YOUR GOAL
Give the number of lines in the records below that contain the word "computer". State only that number.
========
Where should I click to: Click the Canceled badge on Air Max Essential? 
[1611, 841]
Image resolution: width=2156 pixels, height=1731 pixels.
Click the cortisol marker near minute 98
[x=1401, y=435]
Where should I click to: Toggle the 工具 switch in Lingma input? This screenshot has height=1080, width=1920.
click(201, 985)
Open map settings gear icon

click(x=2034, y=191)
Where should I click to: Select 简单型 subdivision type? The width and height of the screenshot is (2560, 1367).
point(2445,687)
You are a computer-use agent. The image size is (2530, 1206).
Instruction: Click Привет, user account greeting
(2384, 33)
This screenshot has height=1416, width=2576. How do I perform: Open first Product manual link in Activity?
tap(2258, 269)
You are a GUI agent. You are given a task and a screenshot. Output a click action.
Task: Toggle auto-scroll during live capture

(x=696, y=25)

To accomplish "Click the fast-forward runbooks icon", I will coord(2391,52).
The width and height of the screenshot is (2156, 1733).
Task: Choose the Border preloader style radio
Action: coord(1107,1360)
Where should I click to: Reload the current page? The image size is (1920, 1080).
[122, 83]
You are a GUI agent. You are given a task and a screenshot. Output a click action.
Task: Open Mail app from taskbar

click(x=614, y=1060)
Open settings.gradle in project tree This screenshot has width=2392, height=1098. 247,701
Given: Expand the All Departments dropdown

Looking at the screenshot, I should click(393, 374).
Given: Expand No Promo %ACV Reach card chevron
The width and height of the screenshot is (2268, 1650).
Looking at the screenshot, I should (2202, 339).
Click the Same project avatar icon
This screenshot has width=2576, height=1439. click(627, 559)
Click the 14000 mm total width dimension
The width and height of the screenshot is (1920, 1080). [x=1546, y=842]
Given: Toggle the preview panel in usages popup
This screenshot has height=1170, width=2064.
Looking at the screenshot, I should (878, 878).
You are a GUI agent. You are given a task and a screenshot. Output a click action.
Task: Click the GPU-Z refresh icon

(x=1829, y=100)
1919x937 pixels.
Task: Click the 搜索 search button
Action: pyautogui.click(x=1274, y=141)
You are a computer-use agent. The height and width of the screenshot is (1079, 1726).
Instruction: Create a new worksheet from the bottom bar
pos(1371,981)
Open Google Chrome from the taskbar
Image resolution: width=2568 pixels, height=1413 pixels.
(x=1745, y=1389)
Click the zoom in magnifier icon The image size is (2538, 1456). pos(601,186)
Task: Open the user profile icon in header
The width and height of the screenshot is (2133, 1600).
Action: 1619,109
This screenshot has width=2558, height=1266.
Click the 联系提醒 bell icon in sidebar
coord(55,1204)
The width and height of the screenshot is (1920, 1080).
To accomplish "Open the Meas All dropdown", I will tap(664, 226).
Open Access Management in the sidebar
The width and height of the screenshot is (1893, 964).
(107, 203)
========
ANSWER SECTION
2